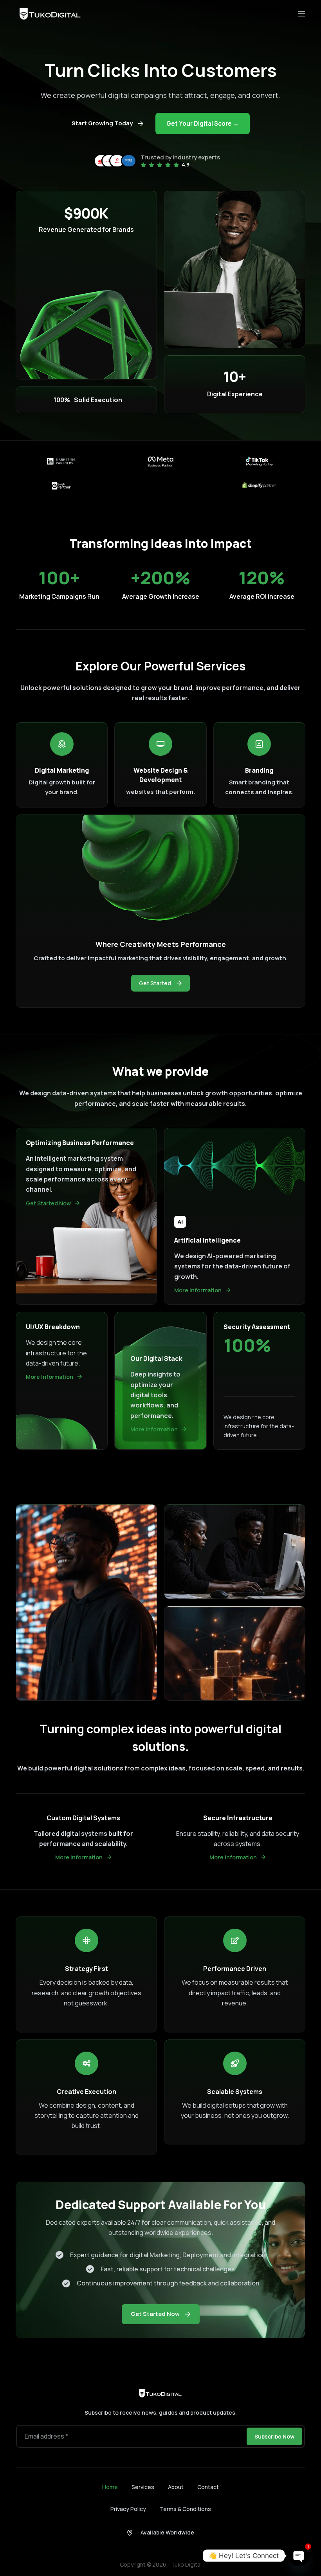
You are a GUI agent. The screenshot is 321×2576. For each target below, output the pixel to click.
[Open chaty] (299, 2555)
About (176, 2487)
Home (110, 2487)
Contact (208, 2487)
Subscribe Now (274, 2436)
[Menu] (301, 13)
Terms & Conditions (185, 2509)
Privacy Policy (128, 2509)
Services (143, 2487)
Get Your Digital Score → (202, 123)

··········

= Task instructions =
Leaving the pictures out, output all of the listing exactly.

= Result of this exercise =
You are a GUI agent. The screenshot is 321×2576. For each target below, output the pixel to click.
[Open chaty] (299, 2555)
About (176, 2487)
Home (110, 2487)
Contact (208, 2487)
Subscribe Now (274, 2436)
[Menu] (301, 13)
Terms & Conditions (185, 2509)
Privacy Policy (128, 2509)
Services (143, 2487)
Get Your Digital Score → (202, 123)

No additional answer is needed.